We ate some lunch and then it was off to the dreaded MRI, which I had been told would be 2 hours. Tina approved 1 mg of Ativan (even though I had had the conscious sedation). When they brought me back, the tech said “So, you’re here for the marathon.” And I said, “Ugh, 2 hours.” He replied, “Not 2 hours! An hour and 15 or 20.” Such a relief. It was still not that “easy”. After 30 minutes I had to ask to remove the mask (COVID). And I needed to ask them towards the end to take the blanket off. But, it’s done!

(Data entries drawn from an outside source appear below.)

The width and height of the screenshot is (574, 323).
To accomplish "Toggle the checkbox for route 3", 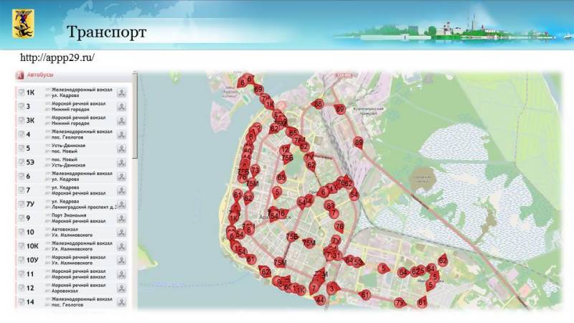I will [21, 106].
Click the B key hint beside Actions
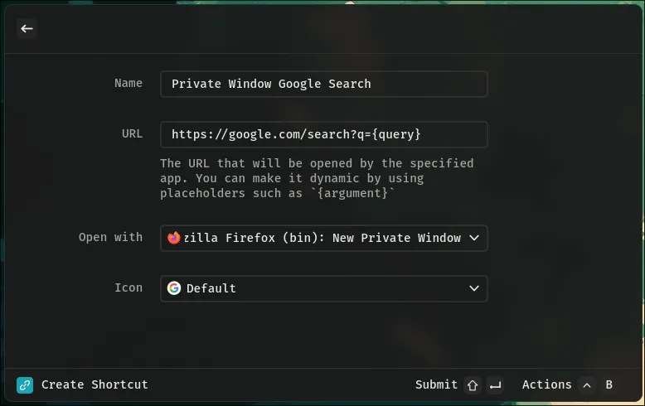 609,384
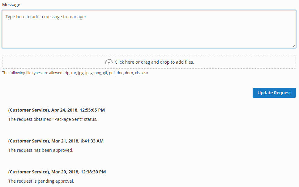Select the Mar 20, 2018 Customer Service header
The height and width of the screenshot is (187, 299).
[57, 172]
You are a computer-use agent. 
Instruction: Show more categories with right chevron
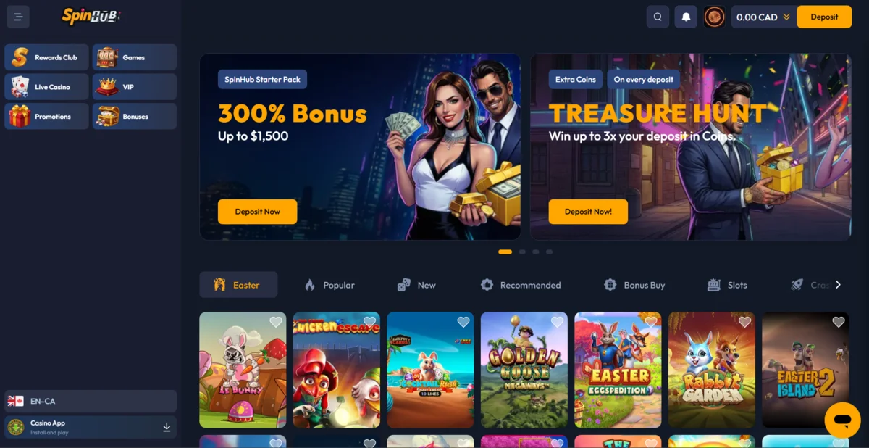pyautogui.click(x=838, y=285)
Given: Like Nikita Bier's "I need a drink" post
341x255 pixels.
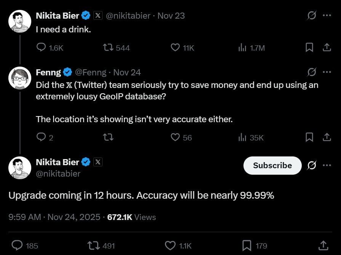Looking at the screenshot, I should click(x=175, y=48).
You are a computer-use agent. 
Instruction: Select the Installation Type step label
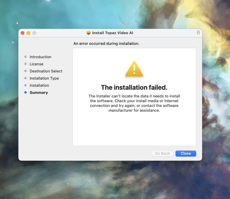pyautogui.click(x=44, y=78)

Sarah and I were getting into the car to leave at around 6 pm and I remembered that the nurse practitioner who did my bone marrow biopsy has said that if it bleeds more than the size of a quarter we should turn around and come right back (she assumed we were leaving at that moment). I had Sarah look at it, and I actually don’t recall her precise words, it was more how she said it. But, suffice it to say, it was bleeding, a lot.

We went straight back into the building from the garage and up to the myeloma floor, explained the situation, and they paged Dr. Munshi and told us to wait in the waiting area. I didn’t think I should sit down, and reached back and put my hand on the outside of my jeans and my hand came back covered in blood. So, no, we were not going to sit down. Shortly after that they called the charge nurse and I was pretty quickly taken back to the infusion area.

I was indeed bleeding profusely (the clinical term). Again, the order and details are a little foggy, but the nurse had Sarah at one point hold something over the area while she got another nurse to help her remove the existing bandage and put a new one on – it needed 4 hands. I did get weak in the knees (I was still standing), broke out into a cold sweat, and got nauseous, but just for a few minutes, sitting down and some water resolved that.

Dr. Munshi came into the room and said, “You don’t look so good now.” Thanks, Dr. Munshi! They ordered a bag of platelets, and when that didn’t work (still bleeding profusely) they ordered another bag. If that hadn’t worked I was going to be heading to the Emergency Department – but it worked! And we were heading home!

I am starting to see some signs of life with my blood counts. On Monday I did not need a blood transfusion (but did Wednesday and today, Friday). I have needed platelets each visit, but my numbers are in the teens instead of the single digits (FYI – the standard range for platelets is 140-440). And in big news, my ANC hit 0.4 for the first time since the CAR-T therapy!! (You might recall that they wanted them at 0.5 to discharge me from the hospital, the standard range starts at 1.0.) I am very excited – light at the end of the tunnel, perhaps?

In orthopedic news, my lower legs have been very tight ever since I got home from the hospital (apparently 24 days in a room is not good for you in that way). I have been taking walks when the weather allows. On one of these walks I felt a stabbing pain in the middle of my calf. I was somewhat sure it was my achilles, but after a visit with Dr. Tomak (my orthopedic surgeon) it is just a pulled/strained calf muscle. Just requires, heat, rest, and massage to heal. It’s already feeling better.

Other than my legs being very stiff, my biggest physical complaint is back pain, and with good reason. The MRI revealed compression fractures at T7 and L3. Taking a wait and see approach for now. Liz said that if one is asymptomatic they don’t do anything, otherwise there is a minimally invasive procedure called a balloon kyphoplasty. The MRI showed other bone lesions from the myeloma, but those should heal in time.